-- Data extract follows --

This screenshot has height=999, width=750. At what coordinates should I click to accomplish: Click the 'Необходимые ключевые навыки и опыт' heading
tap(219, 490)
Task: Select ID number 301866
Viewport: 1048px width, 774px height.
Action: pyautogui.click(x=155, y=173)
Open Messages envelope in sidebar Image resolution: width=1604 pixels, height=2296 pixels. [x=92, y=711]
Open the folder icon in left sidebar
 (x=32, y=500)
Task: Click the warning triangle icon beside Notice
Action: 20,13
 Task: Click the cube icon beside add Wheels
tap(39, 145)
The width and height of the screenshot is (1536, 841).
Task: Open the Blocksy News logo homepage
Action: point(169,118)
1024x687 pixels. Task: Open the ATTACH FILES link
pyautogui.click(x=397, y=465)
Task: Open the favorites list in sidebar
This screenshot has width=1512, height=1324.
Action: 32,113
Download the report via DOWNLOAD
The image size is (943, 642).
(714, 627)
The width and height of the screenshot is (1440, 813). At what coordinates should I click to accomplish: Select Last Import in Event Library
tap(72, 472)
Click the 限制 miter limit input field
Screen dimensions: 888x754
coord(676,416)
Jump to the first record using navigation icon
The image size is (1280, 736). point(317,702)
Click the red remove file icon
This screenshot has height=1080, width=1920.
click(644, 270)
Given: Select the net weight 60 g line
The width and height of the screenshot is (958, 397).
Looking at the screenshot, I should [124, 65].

-- Data extract concluded --

◆ To do ◆
Out of the data above, transcribe exactly and only the lines starting with the line that has "Task: Select ID number 301866" and going on through the line that has "Open Messages envelope", both included.

◆ Your solution ◆
Task: Select ID number 301866
Viewport: 1048px width, 774px height.
Action: pyautogui.click(x=155, y=173)
Open Messages envelope in sidebar Image resolution: width=1604 pixels, height=2296 pixels. [x=92, y=711]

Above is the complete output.